**INPUT RECORDS**
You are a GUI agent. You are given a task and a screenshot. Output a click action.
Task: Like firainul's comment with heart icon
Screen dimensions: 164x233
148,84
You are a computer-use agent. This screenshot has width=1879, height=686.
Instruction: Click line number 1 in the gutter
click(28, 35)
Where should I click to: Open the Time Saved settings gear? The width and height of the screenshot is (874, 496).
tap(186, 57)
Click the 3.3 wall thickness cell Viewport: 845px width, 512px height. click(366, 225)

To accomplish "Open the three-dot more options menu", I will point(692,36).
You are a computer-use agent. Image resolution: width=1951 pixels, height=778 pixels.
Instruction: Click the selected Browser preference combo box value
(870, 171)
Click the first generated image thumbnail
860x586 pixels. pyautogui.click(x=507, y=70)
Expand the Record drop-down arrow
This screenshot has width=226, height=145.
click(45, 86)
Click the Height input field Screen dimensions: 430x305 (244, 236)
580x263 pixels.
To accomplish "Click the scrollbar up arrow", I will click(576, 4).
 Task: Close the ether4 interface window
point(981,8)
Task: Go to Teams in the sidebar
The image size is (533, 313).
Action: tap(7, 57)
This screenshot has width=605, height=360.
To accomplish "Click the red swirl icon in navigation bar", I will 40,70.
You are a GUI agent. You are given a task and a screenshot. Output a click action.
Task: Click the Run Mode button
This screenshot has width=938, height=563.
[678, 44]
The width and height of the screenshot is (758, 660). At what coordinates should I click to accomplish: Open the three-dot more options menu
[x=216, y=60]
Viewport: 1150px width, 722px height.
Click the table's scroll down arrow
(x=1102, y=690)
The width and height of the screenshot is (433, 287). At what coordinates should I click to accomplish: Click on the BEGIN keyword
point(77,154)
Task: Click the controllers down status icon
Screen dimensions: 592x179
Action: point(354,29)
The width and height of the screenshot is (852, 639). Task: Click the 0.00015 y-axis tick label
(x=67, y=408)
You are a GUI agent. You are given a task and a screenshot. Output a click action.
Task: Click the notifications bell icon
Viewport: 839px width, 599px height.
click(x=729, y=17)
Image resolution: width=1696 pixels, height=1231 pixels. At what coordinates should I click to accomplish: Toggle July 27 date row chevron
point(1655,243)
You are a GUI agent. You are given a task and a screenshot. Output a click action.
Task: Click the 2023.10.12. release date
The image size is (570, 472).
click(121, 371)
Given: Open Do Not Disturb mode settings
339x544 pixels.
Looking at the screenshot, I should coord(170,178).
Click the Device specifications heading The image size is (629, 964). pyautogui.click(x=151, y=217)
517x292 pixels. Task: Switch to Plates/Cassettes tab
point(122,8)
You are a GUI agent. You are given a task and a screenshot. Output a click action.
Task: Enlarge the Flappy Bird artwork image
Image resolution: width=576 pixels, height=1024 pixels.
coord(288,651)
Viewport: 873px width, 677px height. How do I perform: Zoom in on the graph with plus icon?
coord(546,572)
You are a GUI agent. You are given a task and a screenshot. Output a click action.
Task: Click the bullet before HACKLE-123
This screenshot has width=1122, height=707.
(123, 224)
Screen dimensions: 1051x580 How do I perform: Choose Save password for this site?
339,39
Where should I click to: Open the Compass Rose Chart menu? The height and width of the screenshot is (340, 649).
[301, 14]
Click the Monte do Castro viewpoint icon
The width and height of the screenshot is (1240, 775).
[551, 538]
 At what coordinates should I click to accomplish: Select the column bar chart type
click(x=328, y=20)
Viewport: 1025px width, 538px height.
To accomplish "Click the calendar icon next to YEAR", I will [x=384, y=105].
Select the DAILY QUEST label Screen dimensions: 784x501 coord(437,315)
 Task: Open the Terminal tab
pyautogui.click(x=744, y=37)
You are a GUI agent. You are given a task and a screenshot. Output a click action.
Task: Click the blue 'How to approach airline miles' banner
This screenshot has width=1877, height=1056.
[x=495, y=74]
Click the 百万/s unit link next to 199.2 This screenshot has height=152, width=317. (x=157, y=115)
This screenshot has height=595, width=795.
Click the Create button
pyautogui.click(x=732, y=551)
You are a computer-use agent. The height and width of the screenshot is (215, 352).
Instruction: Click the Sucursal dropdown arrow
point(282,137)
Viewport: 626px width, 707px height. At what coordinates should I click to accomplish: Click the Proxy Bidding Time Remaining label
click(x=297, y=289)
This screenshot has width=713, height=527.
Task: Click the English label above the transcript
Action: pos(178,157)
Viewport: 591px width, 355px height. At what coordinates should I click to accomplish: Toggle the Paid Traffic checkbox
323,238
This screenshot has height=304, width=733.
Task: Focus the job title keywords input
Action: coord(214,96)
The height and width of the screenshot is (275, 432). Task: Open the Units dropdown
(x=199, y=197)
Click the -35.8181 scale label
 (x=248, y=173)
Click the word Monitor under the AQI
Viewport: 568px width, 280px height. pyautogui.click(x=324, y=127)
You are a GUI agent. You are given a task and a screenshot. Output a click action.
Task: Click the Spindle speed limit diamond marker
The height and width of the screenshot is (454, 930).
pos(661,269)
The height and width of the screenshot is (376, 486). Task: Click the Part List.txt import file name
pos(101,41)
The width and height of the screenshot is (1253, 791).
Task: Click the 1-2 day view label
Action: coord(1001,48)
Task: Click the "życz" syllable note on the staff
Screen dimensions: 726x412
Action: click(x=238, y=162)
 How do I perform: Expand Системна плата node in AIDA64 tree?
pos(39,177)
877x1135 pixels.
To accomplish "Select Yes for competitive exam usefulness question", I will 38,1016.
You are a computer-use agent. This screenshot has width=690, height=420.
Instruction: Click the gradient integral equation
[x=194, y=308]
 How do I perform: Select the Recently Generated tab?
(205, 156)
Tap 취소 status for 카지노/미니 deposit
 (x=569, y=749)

**ASSIGNMENT**
In full and without edits, repeat the listing above.

**RESULT FOR THIS EXERCISE**
You are a GUI agent. You are given a task and a screenshot. Output a click action.
Task: Like firainul's comment with heart icon
Screen dimensions: 164x233
148,84
You are a computer-use agent. This screenshot has width=1879, height=686.
Instruction: Click line number 1 in the gutter
click(28, 35)
Where should I click to: Open the Time Saved settings gear? The width and height of the screenshot is (874, 496).
tap(186, 57)
Click the 3.3 wall thickness cell Viewport: 845px width, 512px height. click(366, 225)

To accomplish "Open the three-dot more options menu", I will point(692,36).
You are a computer-use agent. Image resolution: width=1951 pixels, height=778 pixels.
Instruction: Click the selected Browser preference combo box value
(870, 171)
Click the first generated image thumbnail
860x586 pixels. pyautogui.click(x=507, y=70)
Expand the Record drop-down arrow
This screenshot has width=226, height=145.
click(45, 86)
Click the Height input field Screen dimensions: 430x305 (244, 236)
580x263 pixels.
To accomplish "Click the scrollbar up arrow", I will click(576, 4).
 Task: Close the ether4 interface window
point(981,8)
Task: Go to Teams in the sidebar
The image size is (533, 313).
Action: tap(7, 57)
This screenshot has width=605, height=360.
To accomplish "Click the red swirl icon in navigation bar", I will 40,70.
You are a GUI agent. You are given a task and a screenshot. Output a click action.
Task: Click the Run Mode button
This screenshot has width=938, height=563.
[678, 44]
The width and height of the screenshot is (758, 660). At what coordinates should I click to accomplish: Open the three-dot more options menu
[x=216, y=60]
Viewport: 1150px width, 722px height.
Click the table's scroll down arrow
(x=1102, y=690)
The width and height of the screenshot is (433, 287). At what coordinates should I click to accomplish: Click on the BEGIN keyword
point(77,154)
Task: Click the controllers down status icon
Screen dimensions: 592x179
Action: point(354,29)
The width and height of the screenshot is (852, 639). Task: Click the 0.00015 y-axis tick label
(x=67, y=408)
You are a GUI agent. You are given a task and a screenshot. Output a click action.
Task: Click the notifications bell icon
Viewport: 839px width, 599px height.
click(x=729, y=17)
Image resolution: width=1696 pixels, height=1231 pixels. At what coordinates should I click to accomplish: Toggle July 27 date row chevron
point(1655,243)
You are a GUI agent. You are given a task and a screenshot. Output a click action.
Task: Click the 2023.10.12. release date
The image size is (570, 472).
click(121, 371)
Given: Open Do Not Disturb mode settings
339x544 pixels.
Looking at the screenshot, I should coord(170,178).
Click the Device specifications heading The image size is (629, 964). pyautogui.click(x=151, y=217)
517x292 pixels. Task: Switch to Plates/Cassettes tab
point(122,8)
You are a GUI agent. You are given a task and a screenshot. Output a click action.
Task: Enlarge the Flappy Bird artwork image
Image resolution: width=576 pixels, height=1024 pixels.
coord(288,651)
Viewport: 873px width, 677px height. How do I perform: Zoom in on the graph with plus icon?
coord(546,572)
You are a GUI agent. You are given a task and a screenshot. Output a click action.
Task: Click the bullet before HACKLE-123
This screenshot has width=1122, height=707.
(123, 224)
Screen dimensions: 1051x580 How do I perform: Choose Save password for this site?
339,39
Where should I click to: Open the Compass Rose Chart menu? The height and width of the screenshot is (340, 649).
[301, 14]
Click the Monte do Castro viewpoint icon
The width and height of the screenshot is (1240, 775).
[551, 538]
 At what coordinates should I click to accomplish: Select the column bar chart type
click(x=328, y=20)
Viewport: 1025px width, 538px height.
To accomplish "Click the calendar icon next to YEAR", I will [x=384, y=105].
Select the DAILY QUEST label Screen dimensions: 784x501 coord(437,315)
 Task: Open the Terminal tab
pyautogui.click(x=744, y=37)
You are a GUI agent. You are given a task and a screenshot. Output a click action.
Task: Click the blue 'How to approach airline miles' banner
This screenshot has width=1877, height=1056.
[x=495, y=74]
Click the 百万/s unit link next to 199.2 This screenshot has height=152, width=317. (x=157, y=115)
This screenshot has height=595, width=795.
Click the Create button
pyautogui.click(x=732, y=551)
You are a computer-use agent. The height and width of the screenshot is (215, 352).
Instruction: Click the Sucursal dropdown arrow
point(282,137)
Viewport: 626px width, 707px height. At what coordinates should I click to accomplish: Click the Proxy Bidding Time Remaining label
click(x=297, y=289)
This screenshot has width=713, height=527.
Task: Click the English label above the transcript
Action: pos(178,157)
Viewport: 591px width, 355px height. At what coordinates should I click to accomplish: Toggle the Paid Traffic checkbox
323,238
This screenshot has height=304, width=733.
Task: Focus the job title keywords input
Action: coord(214,96)
The height and width of the screenshot is (275, 432). Task: Open the Units dropdown
(x=199, y=197)
Click the -35.8181 scale label
 (x=248, y=173)
Click the word Monitor under the AQI
Viewport: 568px width, 280px height. pyautogui.click(x=324, y=127)
You are a GUI agent. You are given a task and a screenshot. Output a click action.
Task: Click the Spindle speed limit diamond marker
The height and width of the screenshot is (454, 930).
pos(661,269)
The height and width of the screenshot is (376, 486). Task: Click the Part List.txt import file name
pos(101,41)
The width and height of the screenshot is (1253, 791).
Task: Click the 1-2 day view label
Action: coord(1001,48)
Task: Click the "życz" syllable note on the staff
Screen dimensions: 726x412
Action: click(x=238, y=162)
 How do I perform: Expand Системна плата node in AIDA64 tree?
pos(39,177)
877x1135 pixels.
To accomplish "Select Yes for competitive exam usefulness question", I will 38,1016.
You are a computer-use agent. This screenshot has width=690, height=420.
Instruction: Click the gradient integral equation
[x=194, y=308]
 How do I perform: Select the Recently Generated tab?
(205, 156)
Tap 취소 status for 카지노/미니 deposit
 (x=569, y=749)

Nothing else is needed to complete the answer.